▶ _PROMPT_
Your answer must be the exact lines of the listing below that run from the line with "Keep the 7 Days range selected" to the line with "Task: Open the", ends included, and no pictures.

********************

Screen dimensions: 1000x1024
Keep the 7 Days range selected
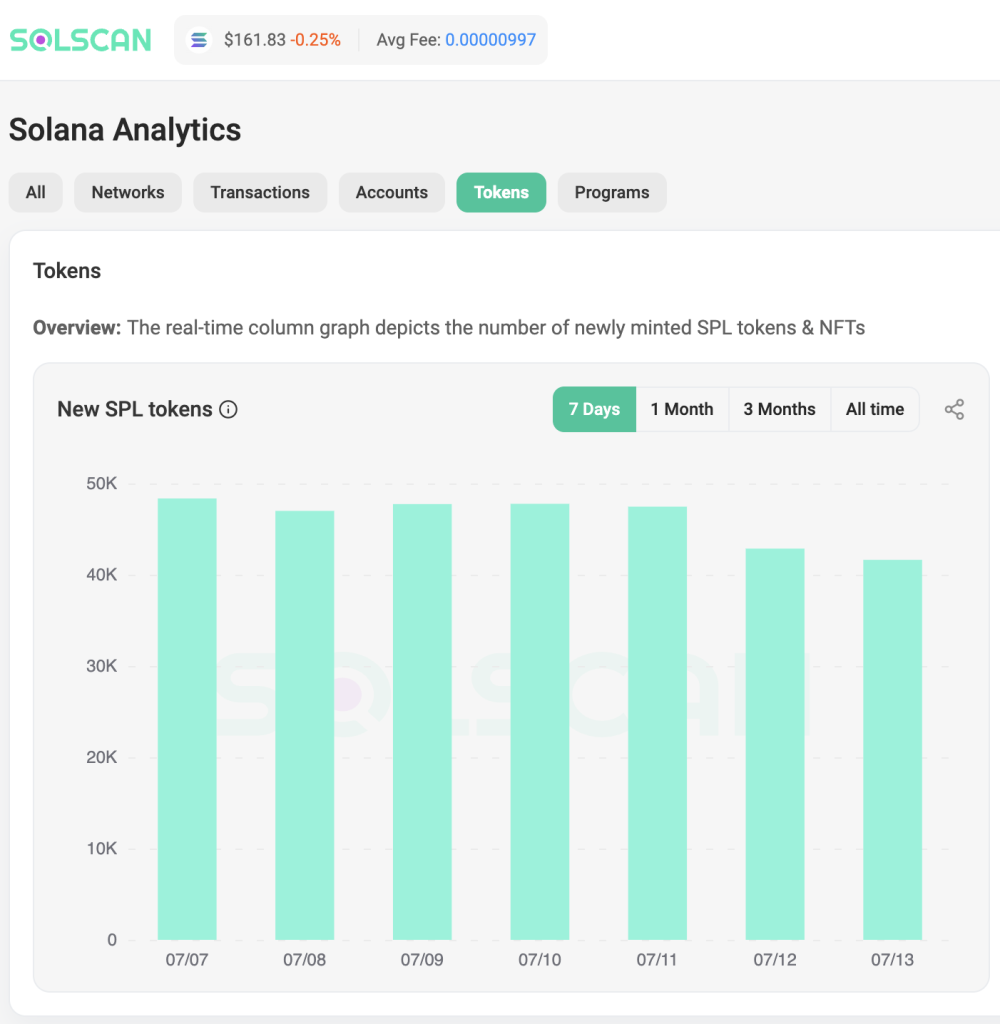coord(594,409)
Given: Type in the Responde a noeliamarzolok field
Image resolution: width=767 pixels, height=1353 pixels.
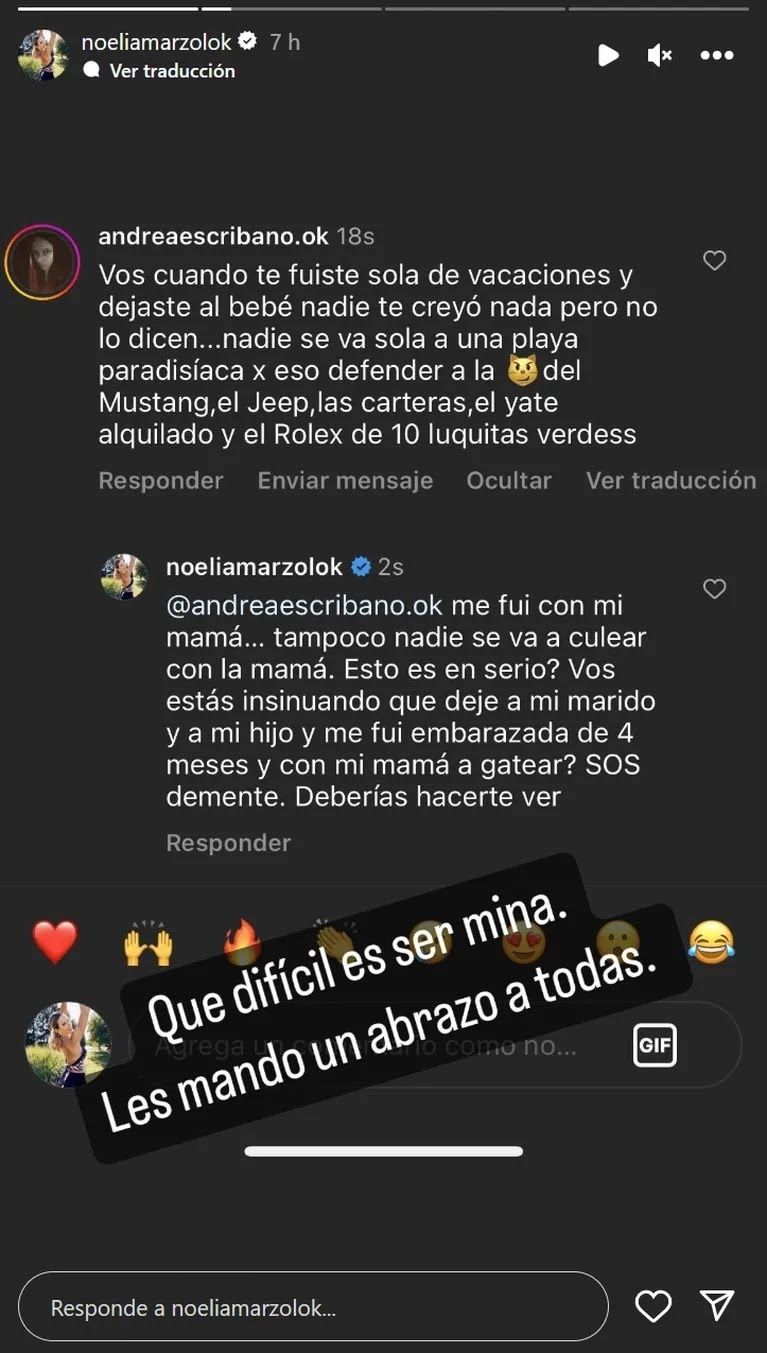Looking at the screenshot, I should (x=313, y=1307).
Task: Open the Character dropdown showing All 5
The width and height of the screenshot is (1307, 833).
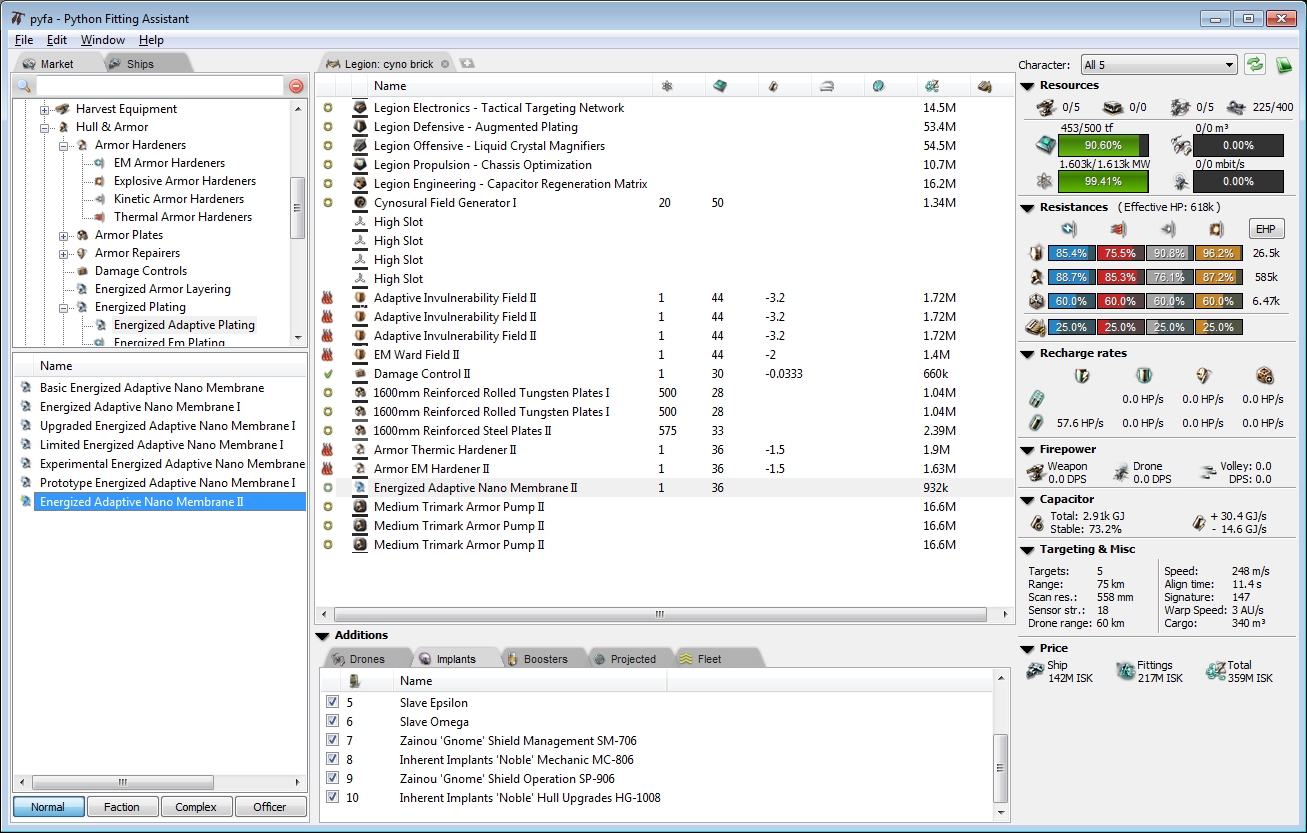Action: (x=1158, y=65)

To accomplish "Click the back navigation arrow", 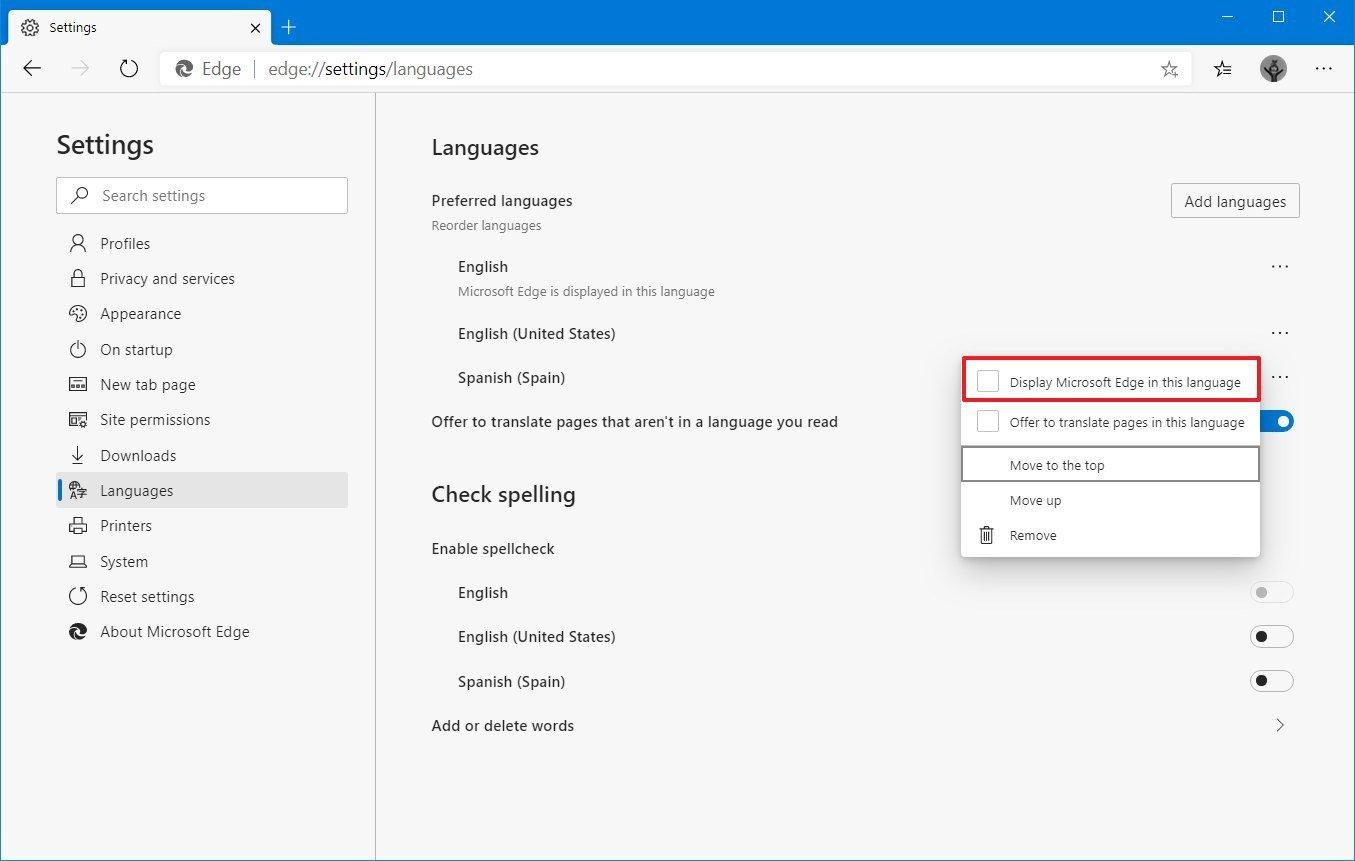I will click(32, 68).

********************

▶ _RESULT FOR THIS TASK_
Keep the 7 Days range selected
coord(594,409)
Given: Type in the Responde a noeliamarzolok field
Image resolution: width=767 pixels, height=1353 pixels.
Looking at the screenshot, I should (x=313, y=1307).
Task: Open the Character dropdown showing All 5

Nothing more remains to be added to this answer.